Bart in German is `beard'; fuss is `foot.' Strange that an Ashkenazi Jew would have this name, especially in 1970s Israel. But this is a fable of history--after history has all but lost its sense. The gentile Germans, an Appelfeld critic once noted, used to give the Ashkenazi derogatory epithets--like `Bartfuss,' redolent of the eternally Wandering Jew. Bartfuss is scarred by the Holocaust--more appropriately, the Shoah--but he is a survivor. In many ways, he represents the Jewish people as a whole, battered by history, perpetually uprooted--but surviving, through ingenuity and fierce resolve. And yet Bartfuss is not wholly admirable. He is distant, confused, self-loathing. Perhaps these traits are what Appelfeld sees also negative cultural traits--but something he's observed intimately, something of a widespread existential crisis after the calamity of genocide and all-but-forced emigration from Europe.

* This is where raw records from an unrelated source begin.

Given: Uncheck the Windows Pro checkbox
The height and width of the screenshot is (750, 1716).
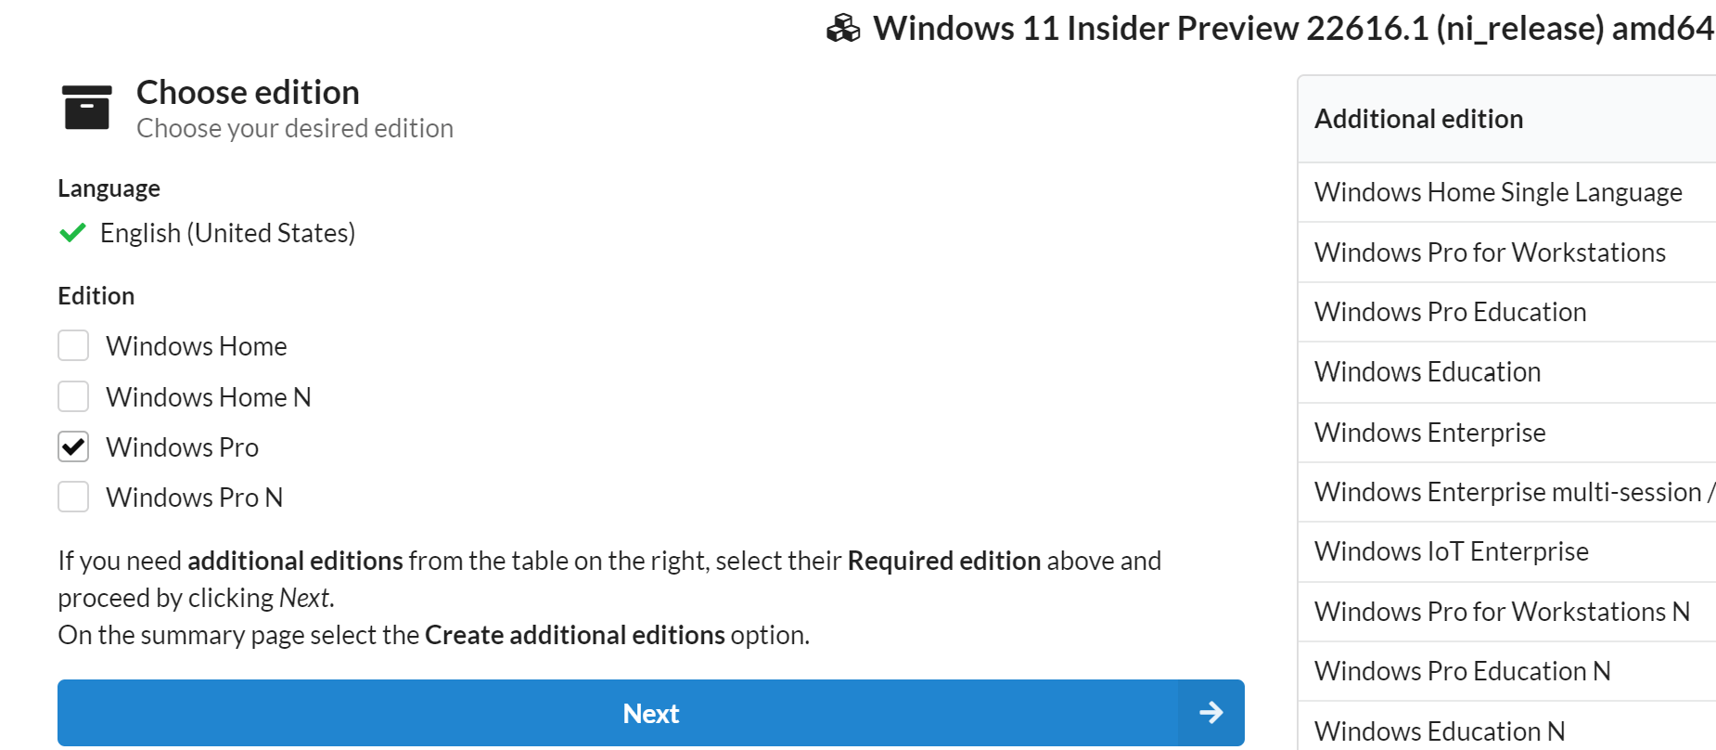Looking at the screenshot, I should pyautogui.click(x=73, y=446).
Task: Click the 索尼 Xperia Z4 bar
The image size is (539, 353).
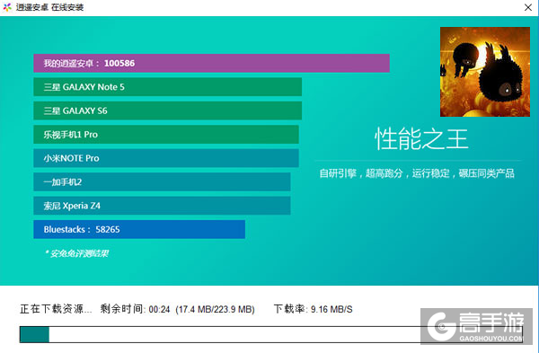Action: (x=162, y=206)
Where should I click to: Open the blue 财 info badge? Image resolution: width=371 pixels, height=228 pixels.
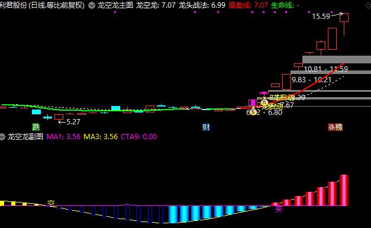206,127
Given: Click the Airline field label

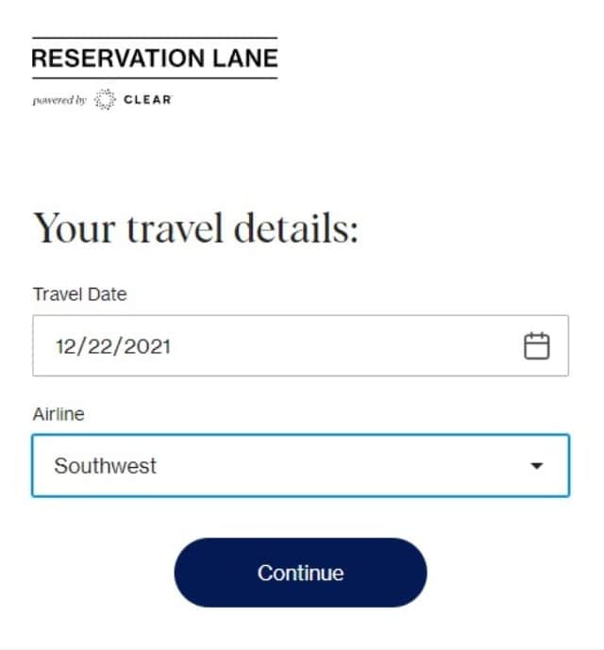Looking at the screenshot, I should (x=59, y=414).
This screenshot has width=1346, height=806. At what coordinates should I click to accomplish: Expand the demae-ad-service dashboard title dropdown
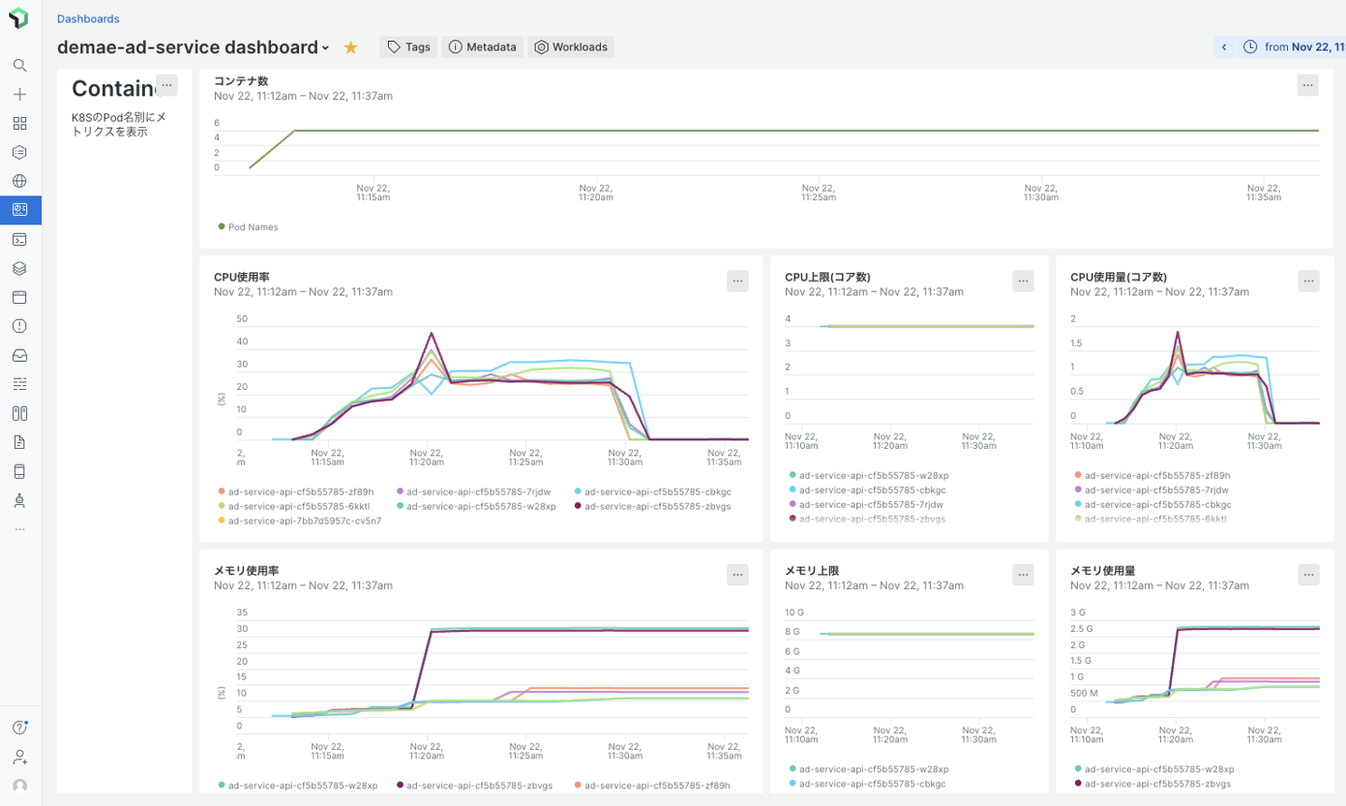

To return to Bartfuss's name: critic Zilla Goodman noted [in Hebrew Literature in the Wake of the Holocaust, ed. Leon Yudkin, 1993] that his name can also be broken up into the Hebrew words bar and dfuss. Bar can mean `son,' `owner,' `bearing,' and `outside of'--quite a disparate list; but dfuss merely denotes `the printed' or `the fixed in shape or form.' So Bartfuss has multiple connotations via Hebrew, all relevant to Appelfeld's complex protagonist: he is both the son and the `owner' of ancient cultural conventions or forms. And yet, marked for extermination by the culture his people had lived among for centuries, he is also out of step with the world, `outside of' quotidian cultural conventions and norms. He became placeless.

Still, he must figure out how to continue being, which includes the inescapable fact of being Jewish. Many Ashkenazi did not feel particularly Jewish and were shocked to say the least to find themselves wearing the Star of David, the insignia given them by the Nazis that would mark them for mass extermination. This deep, historic tradition, so worn by centuries as to almost have been forgotten by many was swiftly transformed from being derided by many gentile Europeans to being a reservoir of images and symbols from which the Nazis drew to create an atmosphere of disgust, fear, inhumanity, mindlessness and horror.

Looked at through historical and linguistic lenses, Bartfuss really does become a kind of immortal--an archetype for the Jewish calamity of the 20th century. I do not think, however, that Appelfeld celebrates Bartfuss as an individual. He is deeply flawed. This novella is critical examination of a psychological attitude that is very unsettling, and this tough little fable does not end on a fairy tale note. In many ways, Appelfeld courted controversy by having this his first full-length story set in modern Israel be centered on such an unlikable protagonist.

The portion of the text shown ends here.